• **Sprawdź zrozumienie**:
A) Proszę odpowiedzieć na podstawie tekstu o Alicji:
(i) Ile lat ma Alicja?
(ii) Na co zachorowała, gdy miała półtora roku?
(iii) Od którego roku życia czekała na serce?
B) Kontynuuj tekst o Alicji od miejsca, w którym się kończy.

• **Tekst**:
▽
Alicja jest pierwszym dzieckiem w Polsce, któremu przeszczepiono organ od zagranicznego dawcy. Ta kruszynka ma 7 lat i większość swego życia spędziła w szpitalach. Już niedługo opuści mury Śląskiego Centrum Chorób Serca w Zabrzu, gdzie dostała nowe życie.
Alicja pochodzi z Grudziądza, gdy miała półtora roku, zachorowała na zapalenie oskrzeli. Potem okazało się, że dziewczynka cierpi na kardiomiopatię restrykcyjną z nadciśnieniem płucnym.
Całe życie w szpitalach
Od 4. roku życia maleńka czekała na swoje serduszko. Najpierw okazało się, że będzie musiała mieć przeszczep serca i płuc. To był bardzo ciężki czas dla dziewczynki i całej rodziny. Alicja bardzo się męczyła, o jakimkolwiek wysiłku nie było mowy.
△
• **Dostępne dane**:
▽
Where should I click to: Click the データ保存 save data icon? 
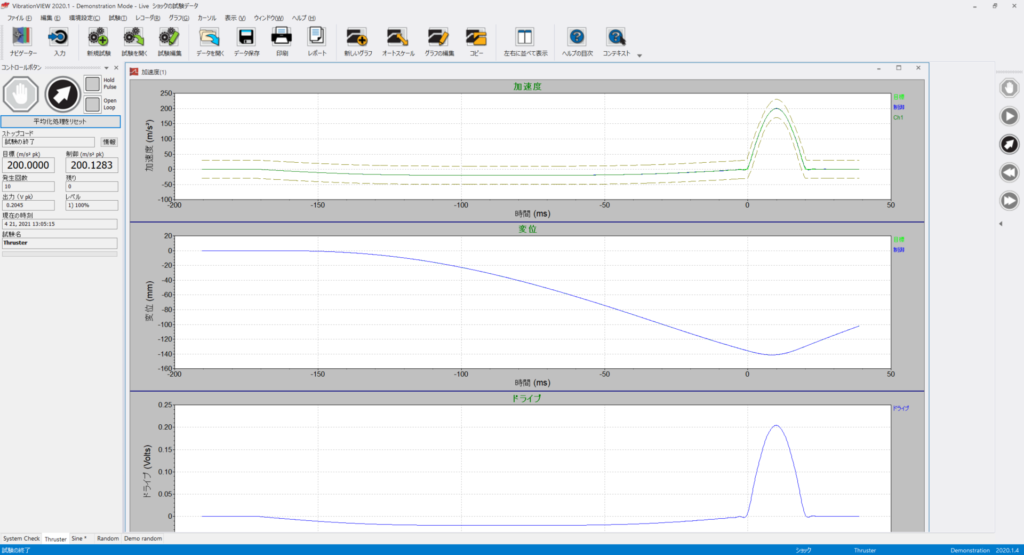point(246,42)

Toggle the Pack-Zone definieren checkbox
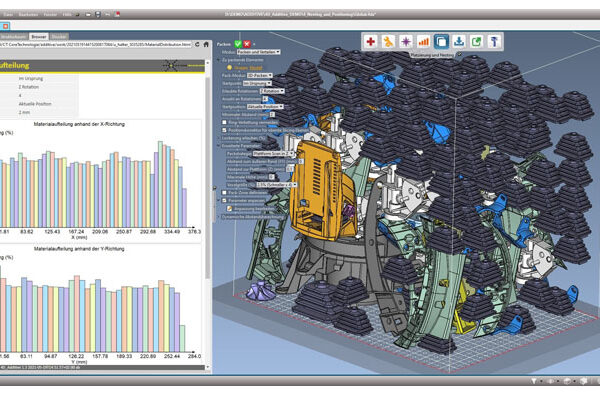click(x=224, y=193)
△
• **Oczekiwane wyniki**:
A)
(i) 7 lat.
(ii) Na zapalenie oskrzeli.
(iii) Od 4. roku życia.

B)
Nowe życie na Dzień Matki
— To było nasze drugie podejście do nowego życia. W marcu br. było już bardzo blisko do przeszczepu, ale wtedy jednak ostatecznie się nie udało. W szpitalu zrobiono jej cewnikowanie serduszka i okazało się, że jej płuca są w dobrym stanie i przynajmniej ich nie trzeba przeszczepiać — mówi Tatiana Kosińska-Sumara, mama Alicji.
Wiadomość, że w Czechach jest dawca dla Alicji, przyszła 25 maja br. — Jechałyśmy akurat na zakupy, gdy zadzwonili z kliniki w Zabrzu. To była wielka radość. Następnego dnia, 26 maja moja córeczka dostała nowe serce. To był najpiękniejszy prezent na Dzień Matki. Będziemy ten dzień świętować jako jej drugi dzień urodzin — dodaje mama dziewczynki.